Elenir tem mais dúvidas. Personagem é palavra masculina ou feminina? É feminina de nascença. Seu uso como masculina é considerado galicismo por especialistas exigentes. No entanto, até os bons dicionários já a registram com os dois gêneros e pouca gente chora por isso, porque ótimos escritores a usaram como masculina. Provém do latim personaticus, pelo francês personage, substantivo masculino. ``Personagem muda" é expressão tradicional no ``tchatro", que é como o pessoal do teatro fala teatro.
Por fim, Elenir pergunta se continua havendo regras para colocação dos pronomes átonos ou se ficou tudo por vontade do freguês. O freguês tem força, mas nada liberou geral, a não ser na política e na administração pública, faz tempo. As regras de colocação dos pronomes pessoais oblíquos átonos ainda estão em vigor, prontas para ser descumpridas. Elas se baseiam na frequência de uso dos bons autores e também nos costumes, nem é preciso dizer. Como o peso do Popular da Silva cresce e o da escola diminui, a influência dele aumenta cada vez mais na linguagem, de forma que há certo relaxamento na colocação pronominal brasileira. Mas convém que os profissionais da escrita continuem tentando seguir as regras principais, para que a maioria continue se entendendo.
O certo é que, no Brasil, de maneira geral, coloca-se o pronome antes do verbo, a velha próclise.
Costuma ocorrer próclise se houver na oração:
1. palavras de valor negativo (não, nada, ninguém, nenhum, nem, jamais etc). ``Ninguém a quer por ser quenga";
2. pronomes relativos (que, quem, como, cujo etc). ``Quem a quer mais do que eu?";
3. conjunções subordinativas (quando, que, ainda que, se, embora etc). ``Caí de costas quando a vi daquele jeito";
4. advérbios (aqui, agora, hoje etc), indefinidos (nada, alguém, algo etc) e até pronomes pessoais. ``Agora a tenho", ``Alguém a viu?", ``Eu a quero".

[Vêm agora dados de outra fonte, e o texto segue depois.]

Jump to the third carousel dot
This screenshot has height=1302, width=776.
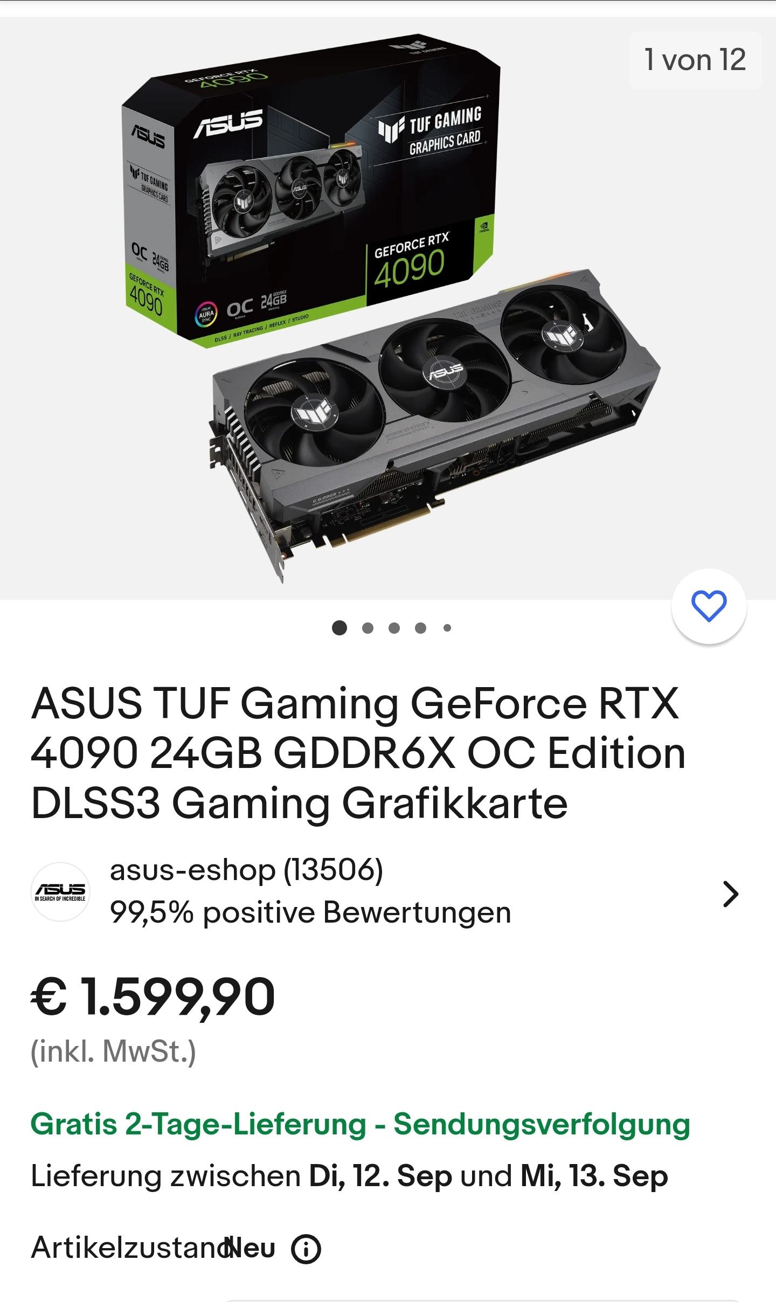coord(394,628)
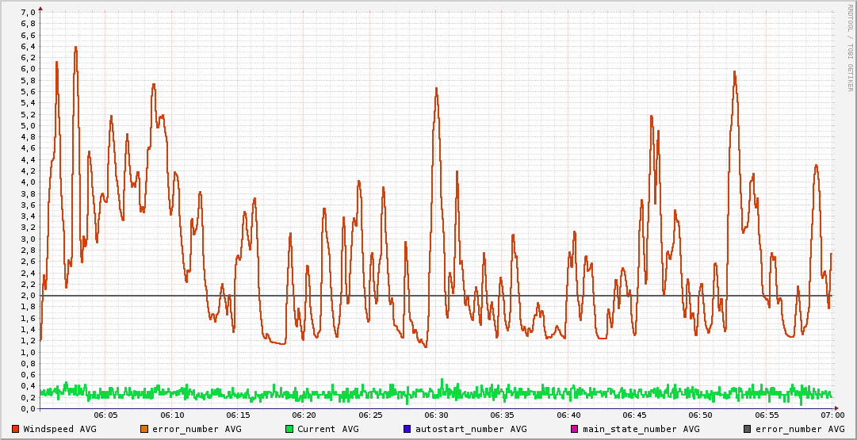
Task: Click the 4,0 value on the y-axis
Action: [x=27, y=182]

Em outros casos, prevalece a ênclise, pronome depois do verbo. Da pouco usada mesóclise, falar-se-ia se houvesse espaço. O que não se pode ainda é começar orações com pronomes átonos, nem meter a mão na grana do Orçamento, nem no bolso do povo com novo IPMF e outras marotagens, nem receber dinheiro de lobistas para se eleger. Coisa feia. Que o ebola (sem acento) consuma quem fizer tais coisas.

JOSUÉ R.S. MACHADO é jornalista, formado em línguas neolatinas pela PUC-SP. Colaborou em diversos jornais e revistas.